**BLOC DE TEXTE:**
Chili - Le Mapuzugun dans les rues d'un Santiago insurrectionnel

Publié le 29 Novembre 2019

"Jusqu'au 18 octobre, le mapuzugun n'était pas dans la rue, il n'était pas une langue publique, son usage était plutôt symbolique ; cependant, la graine semée par les kimelfe dans les écoles, les universités et les collectifs autonomes fleurissait au printemps chilien. Aujourd'hui, ce n'est pas seulement la wenufoye qui s'élève avec résistance, fierté et espoir d'un Chili qui respecte les peuples originaires ; ce ne sont pas seulement les statues des colonisateurs qui ont été renversées (comme celle de Francisco de Aguirre, à La Serena, ou celle de Pedro de Valdivia, à Concepción) ; c'est aussi la langue mapuzugun qui sertà écrire ce que l'espagnol ne sait exprimer, pour entrer dans l'histoire de la plurinationnalité qui commence dans la rue.

   
     
Par Elisa Loncon et Belen Villena 27 octobre 2019

Le 24 novembre, plus d'un mois après le début des mobilisations pour les inégalités sociales, économiques, culturelles, politiques et structurelles, nous nous sommes rendus dans les rues les plus proches de la Plaza de la Dignidad pour enregistrer l'utilisation de la langue mapuzugun dans les graffitis et les murs rayés.

Nous sommes deux kimelfe, un "professeur" en langue mapuche, chercheurs et néologues, qui travaillons dur pour que la langue mapuche retrouve son usage fonctionnel, pour qu'elle ne soit plus la langue cachée mais celle qui remplit les jeunes et les enfants qui l'utilisent de fierté.

Notre surprise a été telle lorsque nous avons commencé à trouver des messages écrits entièrement en mapuzugun, d'autres mélangés à l'espagnol et beaucoup exprimant dans cette dernière langue des messages faisant référence aux revendications mapuche.

**CONSIGNES DE TRAVAIL:**
A: Indiquez pour chacune des affirmations suivantes si elle concorde avec le texte sur le mapuzugun à Santiago, en répondant par oui ou par non et en citant les mots du texte qui tranchent. (i) La statue de Pedro de Valdivia a été renversée à Concepción. (ii) Le relevé des graffitis dans les rues a eu lieu le 18 octobre. (iii) Tous les messages trouvés étaient écrits entièrement en mapuzugun.
B: Poursuivez le texte sur le mapuzugun à Santiago à partir de sa dernière phrase.

**DONNÉES FOURNIES:**

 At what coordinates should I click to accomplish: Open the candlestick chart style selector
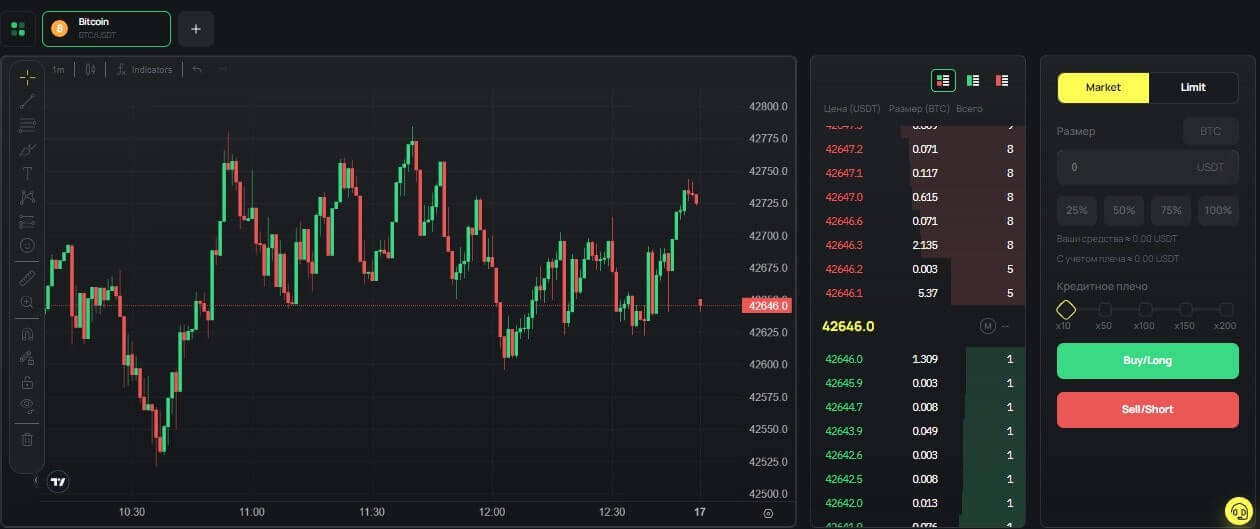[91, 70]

**RÉPONSES FINALES:**
A:
(i) Oui : « celle de Pedro de Valdivia, à Concepción ».
(ii) Non : « Le 24 novembre, plus d'un mois après le début des mobilisations ».
(iii) Non : « d'autres mélangés à l'espagnol et beaucoup exprimant dans cette dernière langue des messages faisant référence aux revendications mapuche ».

B:
Près de la Maison Centrale de l'Université Catholique, nous avons été captivés par le graffiti Newen kimelfes ("professeurs de force"). Nous avons toujours eu besoin de newen pour restaurer l'usage d'une langue minoritaire, discriminée et pour l'enseigner avec la beauté que sa valeur exige.

Nous avançons encore et trouvons Amulepepe tayiñ weichan ("Que notre lutte continue"), Wewaiñ ("nous gagnerons"), Marichiwew ("dix fois nous gagnerons"), Marichiwew pu peñi'dix fois nous gagnerons, frères', Yanakona wigka trewa' chiens traîtres chiliens' et Pu kutriñuke mari chaw'coquillages de sa mère et dix papas'. Petu weichatuiñ chew püle mülepaiñ se trouve même dans le monument de la Place de la Dignité, avec sa traduction "nous nous battons toujours où que nous sommes".

D'autres textes incorporent des mots ou des concepts du mapuzugun, comme Catrillanca presente ; Wallmapu Libre ; Peñis asesinados en democracia (peñis assassinés en démocratie) ; Alex Lemun presente ; Newen cacique ; La ley winka me seca las venas (la loi des blancs me dessèche les veines) ; Más newen menos pacos (Plus de newen moins de pacos (policiers) ; Para frente a toda su violencia, ¡wetruwe ! a los pacos, con la actitudado weychafe.

Il y a aussi beaucoup de messages en espagnol qui expriment les demandes des peuples originaires, parmi lesquels : Tierra como sujeta de derecho (Terre comme sujet de droit) ; Cuando uno cae diez se levantan (Quand un tombre dix se lèvent) ; Contra toda violencia neoliberal, clasista, racista y patriarcal (Contre toute violence néolibérale, classiste, raciste et patriarcale) ; Baquedano asesino (Baquedano assassin), pacificación de la Araucanía (Pacification de l'Araucanie) ; No + represión al pueblo mapuche (Non, plus de répression du peuple Mapuche) ; Tierra, cultura, justicia y libertad (Terre, culture, justice et liberté) ; Te acompaño porque soy parte de ti  (Je t'accompagne car je suis une partie de toi); Resistencia mapuche( Résistance Mapuche); Cerro Huelen ; 200 yeux de moins et nous pouvons toujours voir ; Nous n'avons pas peur; Nous avons la force de nos ancêtres; Liberté à la terre ; Liberté aux prisonniers politiques Mapuche ; Etat génocidaire ; et Catrillanca, pour toi et tous mes compagnons.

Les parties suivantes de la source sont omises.